• **DIRECTIONS FOR THIS TASK**:
Within the data below, state how many lines contain the string "link". Provide the number only.

= Beginning of Section =

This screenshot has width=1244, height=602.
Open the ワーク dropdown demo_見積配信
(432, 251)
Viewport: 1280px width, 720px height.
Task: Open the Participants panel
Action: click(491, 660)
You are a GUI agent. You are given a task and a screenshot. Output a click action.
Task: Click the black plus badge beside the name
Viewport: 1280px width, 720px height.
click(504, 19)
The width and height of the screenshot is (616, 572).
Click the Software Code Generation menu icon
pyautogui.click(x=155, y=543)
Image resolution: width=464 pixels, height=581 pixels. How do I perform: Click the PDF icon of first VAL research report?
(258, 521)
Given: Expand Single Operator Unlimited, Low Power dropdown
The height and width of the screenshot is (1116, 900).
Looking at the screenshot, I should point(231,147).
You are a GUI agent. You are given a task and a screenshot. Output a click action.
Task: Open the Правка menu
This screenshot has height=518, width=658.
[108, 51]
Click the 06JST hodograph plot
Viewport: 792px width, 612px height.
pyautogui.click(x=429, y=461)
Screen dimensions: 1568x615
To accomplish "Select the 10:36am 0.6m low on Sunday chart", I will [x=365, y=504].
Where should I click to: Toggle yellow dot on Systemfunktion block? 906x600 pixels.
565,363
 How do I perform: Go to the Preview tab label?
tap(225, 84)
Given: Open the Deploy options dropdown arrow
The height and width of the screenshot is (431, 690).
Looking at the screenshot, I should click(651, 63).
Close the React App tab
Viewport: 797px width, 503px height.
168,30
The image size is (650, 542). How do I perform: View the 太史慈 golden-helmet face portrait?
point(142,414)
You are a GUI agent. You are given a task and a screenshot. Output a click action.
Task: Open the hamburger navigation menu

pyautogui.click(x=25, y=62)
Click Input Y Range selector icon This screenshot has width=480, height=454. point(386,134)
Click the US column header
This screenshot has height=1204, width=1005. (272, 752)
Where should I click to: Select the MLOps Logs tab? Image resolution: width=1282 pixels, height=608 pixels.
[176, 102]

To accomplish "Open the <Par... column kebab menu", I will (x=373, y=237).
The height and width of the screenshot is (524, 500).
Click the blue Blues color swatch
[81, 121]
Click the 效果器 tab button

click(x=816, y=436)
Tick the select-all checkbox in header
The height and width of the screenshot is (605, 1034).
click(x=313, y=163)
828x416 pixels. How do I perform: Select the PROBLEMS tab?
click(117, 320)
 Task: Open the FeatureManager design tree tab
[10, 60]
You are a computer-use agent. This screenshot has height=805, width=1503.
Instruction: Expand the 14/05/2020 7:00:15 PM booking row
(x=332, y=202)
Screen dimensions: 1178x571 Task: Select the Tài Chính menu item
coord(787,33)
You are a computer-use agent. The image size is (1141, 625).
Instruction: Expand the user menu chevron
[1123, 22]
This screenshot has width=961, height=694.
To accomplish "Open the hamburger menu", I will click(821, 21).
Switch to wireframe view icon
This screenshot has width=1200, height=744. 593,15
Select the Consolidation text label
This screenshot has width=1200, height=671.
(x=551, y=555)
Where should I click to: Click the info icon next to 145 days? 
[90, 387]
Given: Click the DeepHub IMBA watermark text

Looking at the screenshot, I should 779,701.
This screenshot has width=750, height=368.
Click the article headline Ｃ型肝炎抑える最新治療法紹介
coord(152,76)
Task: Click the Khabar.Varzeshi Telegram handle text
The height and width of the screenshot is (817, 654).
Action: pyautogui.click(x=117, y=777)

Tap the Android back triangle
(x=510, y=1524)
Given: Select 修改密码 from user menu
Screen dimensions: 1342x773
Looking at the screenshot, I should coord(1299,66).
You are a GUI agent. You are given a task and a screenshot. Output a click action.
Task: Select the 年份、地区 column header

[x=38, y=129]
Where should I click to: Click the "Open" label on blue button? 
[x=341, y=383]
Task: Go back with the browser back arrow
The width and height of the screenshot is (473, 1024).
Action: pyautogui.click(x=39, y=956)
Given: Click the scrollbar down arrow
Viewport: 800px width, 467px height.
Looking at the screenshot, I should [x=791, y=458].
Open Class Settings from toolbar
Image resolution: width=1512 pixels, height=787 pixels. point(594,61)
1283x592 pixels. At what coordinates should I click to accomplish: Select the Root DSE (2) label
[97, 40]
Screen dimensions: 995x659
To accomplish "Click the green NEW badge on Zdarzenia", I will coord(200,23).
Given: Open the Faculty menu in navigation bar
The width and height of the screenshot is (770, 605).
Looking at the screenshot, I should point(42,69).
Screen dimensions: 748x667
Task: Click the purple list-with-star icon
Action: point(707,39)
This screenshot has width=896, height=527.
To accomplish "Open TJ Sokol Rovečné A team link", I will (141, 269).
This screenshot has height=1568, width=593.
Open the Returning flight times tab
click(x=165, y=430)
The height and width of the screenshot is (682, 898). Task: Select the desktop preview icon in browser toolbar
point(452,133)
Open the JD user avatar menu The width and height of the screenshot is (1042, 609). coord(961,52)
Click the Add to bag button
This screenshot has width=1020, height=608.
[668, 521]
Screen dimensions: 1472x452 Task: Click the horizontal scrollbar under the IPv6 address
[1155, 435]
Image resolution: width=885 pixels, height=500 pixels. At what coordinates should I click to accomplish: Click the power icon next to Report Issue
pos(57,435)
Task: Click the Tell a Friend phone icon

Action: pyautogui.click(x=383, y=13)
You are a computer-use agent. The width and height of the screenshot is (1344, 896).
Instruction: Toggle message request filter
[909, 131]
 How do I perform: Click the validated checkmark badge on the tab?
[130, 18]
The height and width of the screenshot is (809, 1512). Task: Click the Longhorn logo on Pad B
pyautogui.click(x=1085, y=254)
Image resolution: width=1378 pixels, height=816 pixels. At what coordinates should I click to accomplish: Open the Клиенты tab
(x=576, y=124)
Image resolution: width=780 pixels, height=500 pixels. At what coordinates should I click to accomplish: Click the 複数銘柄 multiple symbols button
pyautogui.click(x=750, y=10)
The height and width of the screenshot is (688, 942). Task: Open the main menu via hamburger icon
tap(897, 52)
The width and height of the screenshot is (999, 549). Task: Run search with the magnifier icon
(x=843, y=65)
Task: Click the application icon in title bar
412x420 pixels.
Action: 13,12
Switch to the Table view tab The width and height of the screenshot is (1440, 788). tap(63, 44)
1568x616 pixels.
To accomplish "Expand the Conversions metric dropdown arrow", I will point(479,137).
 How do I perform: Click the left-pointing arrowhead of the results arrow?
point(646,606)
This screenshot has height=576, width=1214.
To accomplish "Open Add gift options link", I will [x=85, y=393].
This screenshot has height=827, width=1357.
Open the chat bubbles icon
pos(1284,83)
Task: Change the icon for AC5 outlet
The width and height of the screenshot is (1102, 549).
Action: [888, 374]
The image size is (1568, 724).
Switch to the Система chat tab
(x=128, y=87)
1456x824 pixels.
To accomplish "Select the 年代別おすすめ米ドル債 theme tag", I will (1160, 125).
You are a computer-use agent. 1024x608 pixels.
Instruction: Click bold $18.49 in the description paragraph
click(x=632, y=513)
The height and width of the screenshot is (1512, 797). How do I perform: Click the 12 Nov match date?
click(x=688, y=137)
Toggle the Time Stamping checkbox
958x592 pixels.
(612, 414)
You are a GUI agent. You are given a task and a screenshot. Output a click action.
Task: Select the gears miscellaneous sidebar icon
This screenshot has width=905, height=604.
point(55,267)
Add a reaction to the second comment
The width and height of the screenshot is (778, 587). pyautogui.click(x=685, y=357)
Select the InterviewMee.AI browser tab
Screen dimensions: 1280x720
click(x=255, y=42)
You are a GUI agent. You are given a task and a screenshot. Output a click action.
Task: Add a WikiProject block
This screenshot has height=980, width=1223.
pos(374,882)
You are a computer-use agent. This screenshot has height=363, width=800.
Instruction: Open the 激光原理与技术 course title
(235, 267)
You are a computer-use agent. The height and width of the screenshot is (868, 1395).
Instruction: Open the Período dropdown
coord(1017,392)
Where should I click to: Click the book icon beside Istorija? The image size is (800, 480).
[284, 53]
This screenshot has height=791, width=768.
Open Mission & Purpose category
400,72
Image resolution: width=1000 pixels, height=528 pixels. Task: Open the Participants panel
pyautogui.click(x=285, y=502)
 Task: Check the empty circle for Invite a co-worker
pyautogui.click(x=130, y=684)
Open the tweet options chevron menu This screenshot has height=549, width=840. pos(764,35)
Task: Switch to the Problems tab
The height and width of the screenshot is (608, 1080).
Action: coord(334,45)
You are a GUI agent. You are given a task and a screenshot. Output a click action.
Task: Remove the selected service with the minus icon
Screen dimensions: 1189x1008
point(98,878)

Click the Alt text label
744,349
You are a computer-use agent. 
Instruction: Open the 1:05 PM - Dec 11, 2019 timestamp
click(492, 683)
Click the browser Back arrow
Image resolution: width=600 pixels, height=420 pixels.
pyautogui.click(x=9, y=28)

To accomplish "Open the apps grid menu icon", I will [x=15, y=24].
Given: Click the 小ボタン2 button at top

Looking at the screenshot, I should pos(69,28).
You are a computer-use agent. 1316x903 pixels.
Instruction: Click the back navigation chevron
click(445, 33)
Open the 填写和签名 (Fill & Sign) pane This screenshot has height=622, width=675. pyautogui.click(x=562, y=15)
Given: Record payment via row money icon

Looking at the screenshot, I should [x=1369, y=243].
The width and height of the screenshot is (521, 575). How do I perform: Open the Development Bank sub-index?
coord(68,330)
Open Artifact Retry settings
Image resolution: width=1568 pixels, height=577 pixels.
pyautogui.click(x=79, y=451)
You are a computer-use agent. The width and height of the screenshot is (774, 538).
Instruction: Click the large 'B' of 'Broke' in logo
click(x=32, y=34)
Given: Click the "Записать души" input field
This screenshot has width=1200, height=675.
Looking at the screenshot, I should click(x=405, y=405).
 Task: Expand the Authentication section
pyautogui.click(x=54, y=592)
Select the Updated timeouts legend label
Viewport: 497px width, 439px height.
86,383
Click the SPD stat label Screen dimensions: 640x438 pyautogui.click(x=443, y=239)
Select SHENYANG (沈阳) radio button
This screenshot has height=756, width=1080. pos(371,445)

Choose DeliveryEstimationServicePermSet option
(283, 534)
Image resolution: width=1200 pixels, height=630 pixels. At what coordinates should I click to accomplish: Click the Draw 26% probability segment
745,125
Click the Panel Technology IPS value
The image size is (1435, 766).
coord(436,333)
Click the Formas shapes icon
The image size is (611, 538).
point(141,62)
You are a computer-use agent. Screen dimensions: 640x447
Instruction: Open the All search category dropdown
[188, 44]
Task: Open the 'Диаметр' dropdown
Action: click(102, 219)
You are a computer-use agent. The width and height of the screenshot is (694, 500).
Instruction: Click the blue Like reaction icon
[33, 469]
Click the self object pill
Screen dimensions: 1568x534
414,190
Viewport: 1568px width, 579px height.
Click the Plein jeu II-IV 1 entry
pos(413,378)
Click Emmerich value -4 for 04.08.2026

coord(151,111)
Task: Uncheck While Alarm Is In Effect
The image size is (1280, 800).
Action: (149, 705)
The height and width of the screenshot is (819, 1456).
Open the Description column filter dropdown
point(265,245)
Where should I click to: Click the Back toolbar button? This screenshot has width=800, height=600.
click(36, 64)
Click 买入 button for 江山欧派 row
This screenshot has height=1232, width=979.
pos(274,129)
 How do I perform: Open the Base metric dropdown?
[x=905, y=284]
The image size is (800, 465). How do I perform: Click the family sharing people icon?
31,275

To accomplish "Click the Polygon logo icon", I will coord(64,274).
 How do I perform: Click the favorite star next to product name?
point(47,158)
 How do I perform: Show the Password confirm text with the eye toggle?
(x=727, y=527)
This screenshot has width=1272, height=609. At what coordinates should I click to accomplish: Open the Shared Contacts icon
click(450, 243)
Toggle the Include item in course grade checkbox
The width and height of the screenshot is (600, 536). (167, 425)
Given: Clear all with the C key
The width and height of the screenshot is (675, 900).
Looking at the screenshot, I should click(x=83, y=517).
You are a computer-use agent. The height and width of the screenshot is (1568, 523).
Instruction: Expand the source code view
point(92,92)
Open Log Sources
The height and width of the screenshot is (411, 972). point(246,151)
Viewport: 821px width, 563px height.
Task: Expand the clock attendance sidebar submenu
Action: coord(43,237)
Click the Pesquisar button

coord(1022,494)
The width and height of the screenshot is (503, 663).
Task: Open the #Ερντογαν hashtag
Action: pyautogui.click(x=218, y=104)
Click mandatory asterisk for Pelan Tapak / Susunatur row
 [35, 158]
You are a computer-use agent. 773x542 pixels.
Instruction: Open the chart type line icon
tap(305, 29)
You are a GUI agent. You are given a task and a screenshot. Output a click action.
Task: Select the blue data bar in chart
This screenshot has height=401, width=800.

= End of Section =

• **ANSWER BOX**:
2